REQUIREMENTS:
1. According to the Ta Prohm text, how many people were in residence at the temple at its height?
2. From the Ta Prohm text, retype the part that opens with the words containing "Built in the" and closes with "justifying his rule.".

++++ SELECTED PASSAGE

The jungle road shakes your body and jangles your nerves while you putter along in your hired tuk-tuk. Foliage flies past your eyes as you zip by ancient trees that swallowed a once powerful city. The amok you ate for lunch churns around in your belly every time you hit a divot in the well worn forest track. The banana leaf wrapped fish curry was, with hindsight, not the best option for your midday repast. The trees seem to close in even more when you zoom past the eastern gate of Angkor Wat and delve into the denser jungle beyond. Ancient Khmer faces peer through the tangle of trees as you make your way toward a one-time powerful religious and educational hub. Arriving at the western gopura (gate-tower) of the complex, you alight from your flimsy transport and pass under a serene Angkorian visage. The clearing remains more heavily forested than most of the temple compounds in Angkor. Ahead of you lies a temple with many names. The modern inhabitants of Siem Reap call it ‘Tomb Raider’, the ancients called it Rajavihara (Royal Monastery), but most of the world knows it as Ta Prohm (Old Brahma); one of the most beautiful and mysterious sites you will ever encounter.
Built in the late 12th century by Jayavarman VII, Ta Prohm was a Mahayana monastery that also served as a university. It is part of a pair and its bigger sister temple, Preah Khan, is not too far away, on the northeastern corner of Angkor Thom. Preah Khan was dedicated to Lokeśvara (Avalokiteśvara), whereas Ta Prohm belongs to Prajñāpāramitā, the Mother of all Buddhas and a personification of perfect wisdom. Jayavarman VII built the temple in honour of his mother and the statue of Prajñāpāramitā is modelled after her. Similarly, the statue of Lokeśvara in Preah Khan is in the image of his father. By doing so, he was elevating himself to the level of a living Buddha, thereby justifying his rule.
Ta Prohm was, at its height, one of the wealthiest temples in Angkor and had 12,640 people in residence. If we are to believe the inscription, it had 18 high priests, 2,740 officiants, 2,232 assistants and 615 apsaras (temple dancers). It was continually expanded by successive kings until the end of the 13th century. The temple was serviced by 79,360 people from 3,140 villages. In the mid-15th century, the Angkorian Empire went into decline and the entire area fell into ruin and abandonment. It was ‘rediscovered’ by the French in 1920 and the decision was made to leave the site in a state of semi-overgrown disrepair. The idea was to allow visitors to the site to experience some of what the pioneers of the École Française d’Extrême-Orient had when they were exploring the temples of the region.

++++++++
++++ PROVIDED DATA

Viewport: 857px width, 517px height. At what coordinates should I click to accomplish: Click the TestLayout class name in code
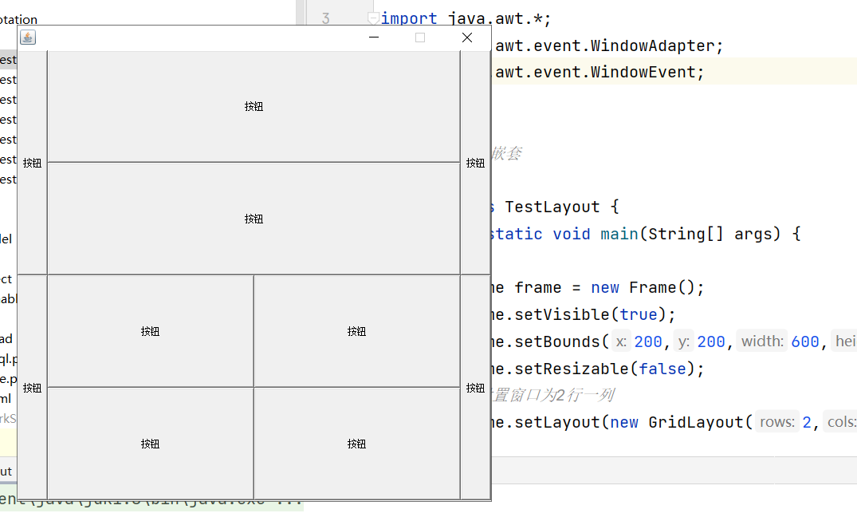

++++++++

ANSWERS PER TASK:
1. 12,640 people.

2.
Built in the late 12th century by Jayavarman VII, Ta Prohm was a Mahayana monastery that also served as a university. It is part of a pair and its bigger sister temple, Preah Khan, is not too far away, on the northeastern corner of Angkor Thom. Preah Khan was dedicated to Lokeśvara (Avalokiteśvara), whereas Ta Prohm belongs to Prajñāpāramitā, the Mother of all Buddhas and a personification of perfect wisdom. Jayavarman VII built the temple in honour of his mother and the statue of Prajñāpāramitā is modelled after her. Similarly, the statue of Lokeśvara in Preah Khan is in the image of his father. By doing so, he was elevating himself to the level of a living Buddha, thereby justifying his rule.